THERE was a raft of letters in the papers the day after Shane Warne quit. One said:
"Big deal. Warne threw a ball at some sticks." The fat, blond kid from Ferntree Gully was dividing opinion as usual. This particular missive spectacularly missed the point.
Overlooking the libel about his action - Warne and throwing are alien to each other - it fails to grasp Warne's significance. Of course, the whole concept of aiming a ball at, or just outside, some wickets is silly and everybody involved in it - playing, coaching, reporting, watching, just plain loving it - should know that.
But its battles within between individuals also make it a fantastic team sport.
It is possible to play for yourself but you usually get found out. Warne transcended all this. Over time he came to defy the old truism that no man is greater than the game - though part of his greatness was that he would never have considered it. In this game, he has not been simply watchable, you could not take your eyes off him.
Some of this was to do with the spinning of a cricket ball from leg to off. It is one of the most ridiculously difficult things to do with a ball; ball after ball landing on the same spot with the monotonous regularity of the rent collector's call. He had a gift. However, it was not just the bowling. Within five minutes of realising how good he could be - he identified the date and place, 22 August, 1992, Colombo when with Australia's game up, he took three wickets for 11 runs in 5.1 overs - he undertook a transformation.
Warne became a showman.
These past few years - the 40 wickets in the 2005 Ashes notwithstanding - he was not quite the bowler he had been.
It mattered not. He was always good enough to make the batsmen work. They had more chance of a night's sleep at a rock concert than a restful time at the crease with Warne bowling.
He was perpetually on their case. As the years and the shoulder rolled on, bowling became a piece of theatre. It was becoming wearing, but then that was the conceit.
Warne appealed and appealed, ball after ball. He glared, he preened, he strutted before the umpire. In its way it was putting pressure on officials but that was not the objective. It was all part of eroding the batsman's selfbelief until he could take no more. He was forever jabbering at them, though he was also the first to offer congratulations and commiserations.

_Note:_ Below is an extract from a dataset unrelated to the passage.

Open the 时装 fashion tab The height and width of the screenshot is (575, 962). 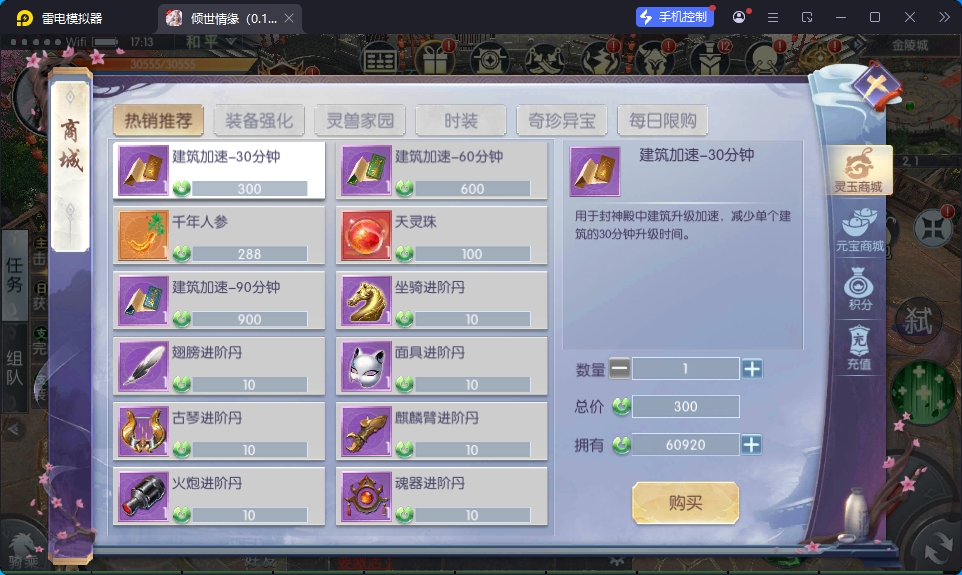[461, 120]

This made Warne a shrewd cookie. He recognised that it was a batsman's game and he set about debilitating the breed in any way he could think of, pushing at the boundaries of the laws. It was horrible yet compulsive. He has made much of the fact that he has never read a book from beginning to end - including, it is believed, his own autobiographies - but had he not had the combination of physical attributes which made him a unique leg spinner he would probably have been successful doing something else. Warne saw that if cricket was a business it was a business called show. "I used to go over the top occasionally with the appealing and those types of things, " he once said. "But that's me, that's me expressing myself."
That is another thing. He loves expressing himself and is a gift of an interviewee. In some ways. Once, after a close Hampshire victory, he came down from the dressing room to talk to a few reporters. One question in he was still going after three minutes. It seemed time to ask him another. "D'ya mind, I'm talking, " he said.

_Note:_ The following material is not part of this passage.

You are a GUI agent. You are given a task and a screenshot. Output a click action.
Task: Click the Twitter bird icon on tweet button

He wanted reassurance until the end. At the Adelaide Test earlier this month it was noticeable - Warne made a point of ensuring we noticed - that his old mentor, Terry Jenner, was in the nets. Jenner was dressed in civvies and occasionally, because he knows a lot about leg spin bowling, he would mouth something about the alignment of Warne's feet or some such. But that was not the point of the exercise.

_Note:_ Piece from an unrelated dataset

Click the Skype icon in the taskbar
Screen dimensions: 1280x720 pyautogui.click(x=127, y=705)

He mentioned Jenner in his au revoir though not as often as he mentioned his former wife Simone, Richie Benaud and Ian Chappell. He cited Chappell as his greatest influence in cricket, the man who had said to him many years ago that the most important thing of all was to know yourself. Warne reckoned that after a long while digesting this he knew what Chappell meant and understood. So, forget the taking money from an India bookie and the ingestion of a banned substance, leading to a year's ban, as the aberrations of youth. His bowling and the effect he had on the game are what will endure long after his sexual appetite has become less fascinating.
"I suppose there's always going to be attention on what I'm doing, my personal life, who I'm involved with because of the way I played and what I achieved, " he said.
"It's nice to have that sort of interest but hopefully it won't be to the same level, the same scrutiny, the same moralising. But you guys will be the judge of that, not me."
He needs it, but we and cricket probably needed him more. He was a big deal all right, and he never threw a ball in his life.